Inleiding
Sinds het begin van de menselijke geschiedenis maken we gereedschappen om de wereld om ons heen beter te hanteren. Een hamer hoeft niet intelligent te zijn om nuttig te zijn. Toch lijken veel critici van AI te vergeten dat een instrument niet hoeft te “begrijpen” wat het doet om waardevol te zijn. Los van het feit of we daarover een filosofische boom over kunnen opzetten. Dit artikel betoogt dat we AI moeten beoordelen zoals we elk ander gereedschap beoordelen: op effectiviteit – niet op het begrepen van zijn werking.
Mensen vinden gereedschap uit!
Van het eerste vuurstenen mes tot de microscoop en het internet: mensen onderscheiden zich van dieren door hun vermogen om instrumenten te maken en gebruiken. We bouwen hulpmiddelen die onze beperkingen compenseren: een telescoop vergroot ons zicht, een boek ons geheugen, een computer onze rekenkracht. En nu is er AI – een taaltool die ons helpt denken, schrijven, redeneren.
Dominees waarschuwen altijd bij innovatie
Elke grote uitvinding wekt (maatschappelijke) weerstand. De stoommachine? Gevaarlijk. De trein? Te snel voor het menselijk lichaam. Het internet? Chaos; wie zit daar op te wachten? Steeds duiken er morele gezagsdragers op – de “dominees” van de tijd – die waarschuwen voor verlies aan controle, aan menselijkheid, aan waarden. Ze hebben mogelijk gelijk over bepaalde risico’s, maar bijna altijd ongelijk over de conclusie: dat we het instrument dus niet – of alleen onder strikte regels – zouden moeten gebruiken.
Want mensen zullen gebruiken wat voor hen werkt
In de praktijk winnen de gebruikers het altijd van de dominees. Als een gereedschap werkt – of dat nu een smartphone, ChatGPT of een (stoom)trein is – dan wordt het gebruikt. Niet omdat mensen naïef zijn, maar omdat het hun leven praktisch beter maakt. Ook als een instrumenten (nog) niet perfect werkt. Kunstmatige Intelligentie (AI) is daarop geen uitzondering. Voor steeds meer mensen is een AI-taalmodel al een prachtig hulpmiddel in het dagelijks werk. De ongekende groei van de gebruikscijfers bevestigen dat ondubbelzinnig.

**WERKOPDRACHT:**
Geef uit het fragment over AI als gereedschap letterlijk het deel weer dat opent met de woorden "Van het eerste" en sluit met "denken, schrijven, redeneren.". Het materiaal hierna heeft geen verband met het fragment.

**RUWE GEGEVENS:**
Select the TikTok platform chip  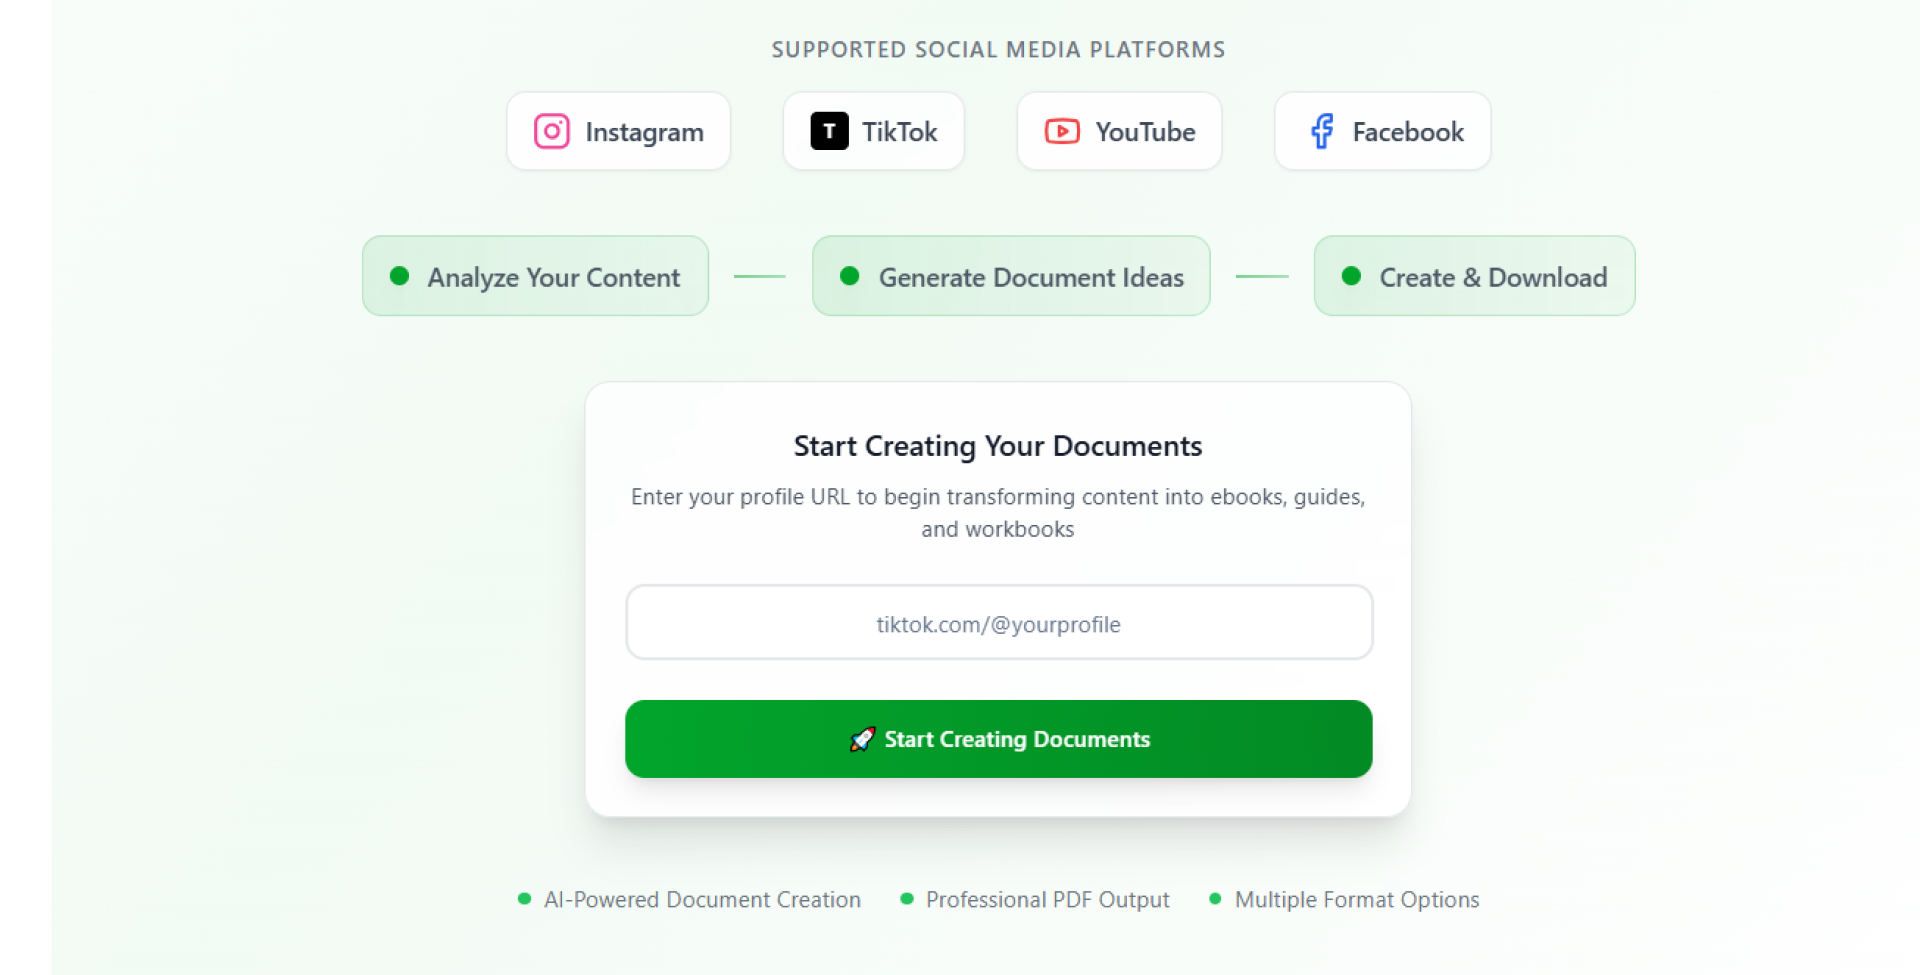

**ANTWOORD:**
Van het eerste vuurstenen mes tot de microscoop en het internet: mensen onderscheiden zich van dieren door hun vermogen om instrumenten te maken en gebruiken. We bouwen hulpmiddelen die onze beperkingen compenseren: een telescoop vergroot ons zicht, een boek ons geheugen, een computer onze rekenkracht. En nu is er AI – een taaltool die ons helpt denken, schrijven, redeneren.